The licensee notified the NRC Resident Inspector.

To top of page
Power Reactor Event Number: 42732
Facility: PALO VERDE
Region: 4 State: AZ
Unit: [ ] [ ] [3]
RX Type: [1] CE,[2] CE,[3] CE
NRC Notified By: DAVID OAKES
HQ OPS Officer: JOHN KNOKE
Notification Date: 07/27/2006
Notification Time: 03:07 [ET]
Event Date: 07/26/2006
Event Time: 19:00 [MST]
Last Update Date: 07/27/2006
Emergency Class: NON EMERGENCY
10 CFR Section:
50.72(b)(3)(ii)(B) - UNANALYZED CONDITION
Person (Organization):
THOMAS FARNHOLTZ (R4)

Unit SCRAM Code RX CRIT Initial PWR Initial RX Mode Current PWR Current RX Mode
3 N Y 100 Power Operation 100 Power Operation

Event Text


LIMITING CONDITION FOR OPERATION 3.7.4 DEEMED TO BE NONCONSERVATIVE

"The following event description is based on information currently available. If through subsequent reviews of this event, additional information is identified that is pertinent to this event or alters the information being provided at this time, a follow-up notification will be made via the ENS or under the reporting requirements of 10CFR50.73.

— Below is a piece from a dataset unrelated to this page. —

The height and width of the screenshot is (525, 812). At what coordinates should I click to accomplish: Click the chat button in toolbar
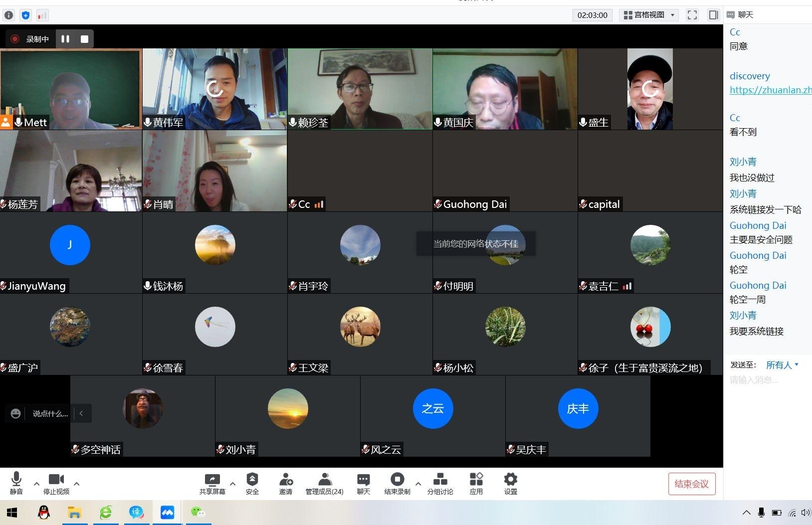[x=363, y=480]
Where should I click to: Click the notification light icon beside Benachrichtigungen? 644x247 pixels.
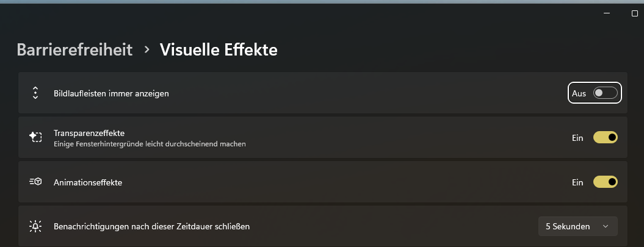35,226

"Palo Verde Nuclear Generating Station Technical Specification Limiting Condition for Operation (LCO) 3.7.4 requires only one of two atmospheric dump valves (ADV) per steam generator (SG) to be operable. Palo Verde Unit 3 currently has one ADV inoperable on the #2 SG. All other ADVs in Unit 3 (and all ADVs in Units 1 and 2) are OPERABLE. On July 26, 2006 at approximately 19:00 MST, Palo Verde Engineering personnel determined that this LCO is nonconservative since it does not satisfy the single failure criterion for the safety analyses for the accidents that would render one SG inoperable, specifically steam generator tube rupture (SGTR) with loss of offsite power (LOOP) which utilizes both ADVs on the unaffected SG. In case of one SG inoperable due to the event, and single failure of one ADV fail to open, the plant cannot be brought to safe shutdown condition during those accidents and may result in exceeding the acceptance criteria. This LCO should have required two ADVs per SG to be operable in order to satisfy safety analysis assumptions.

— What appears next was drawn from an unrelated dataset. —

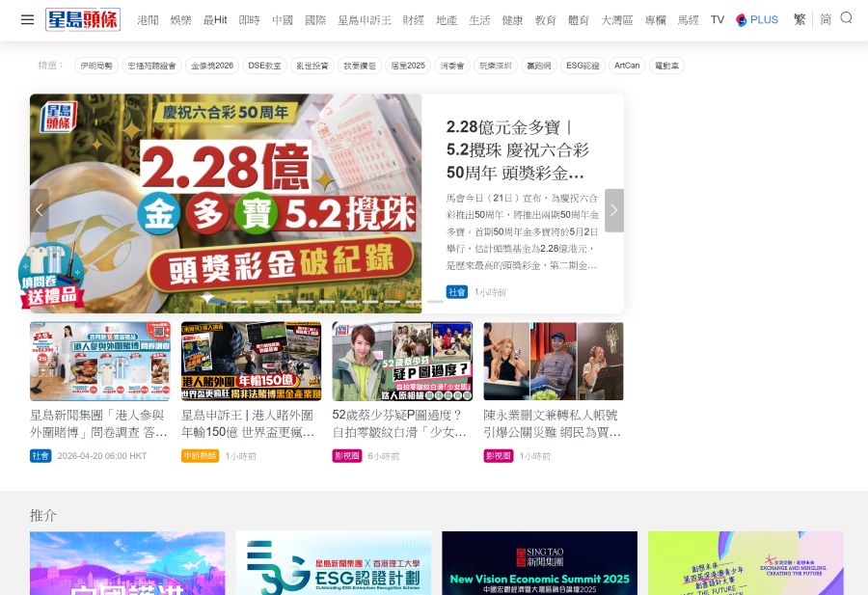The image size is (868, 595).
Task: Select the 金像獎2026 topic tag
Action: coord(212,66)

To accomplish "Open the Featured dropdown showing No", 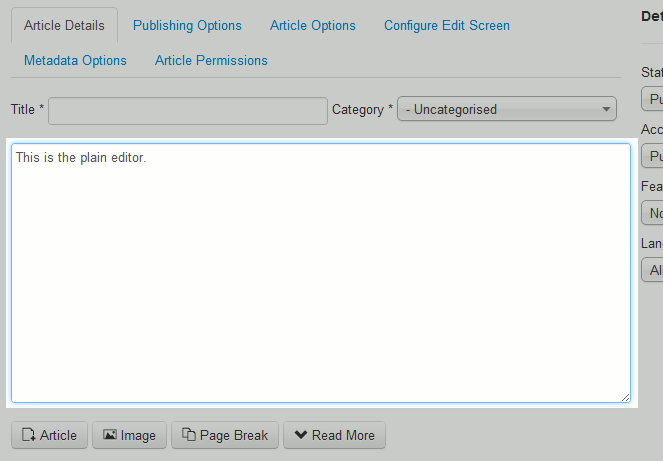I will [652, 214].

"An administrative control in accordance with NUREG-1432, Standard Technical Specifications will be put in place for immediate compensatory action. NUREG-1432 LCO 3.7.4 Condition A, one required ADV line inoperable requires restoration of the ADV line to OPERABLE status within 7 days. Reperformance of the safety analyses is expected to be the long term solution.

"The event did not result in any challenges to the fission product barrier or result in any releases of radioactive materials. There were no adverse safety consequences or implications as a result of this event. The event did not adversely affect the safe operation of the plant or health and safety of the public."

The licensee notified the NRC Resident Inspector.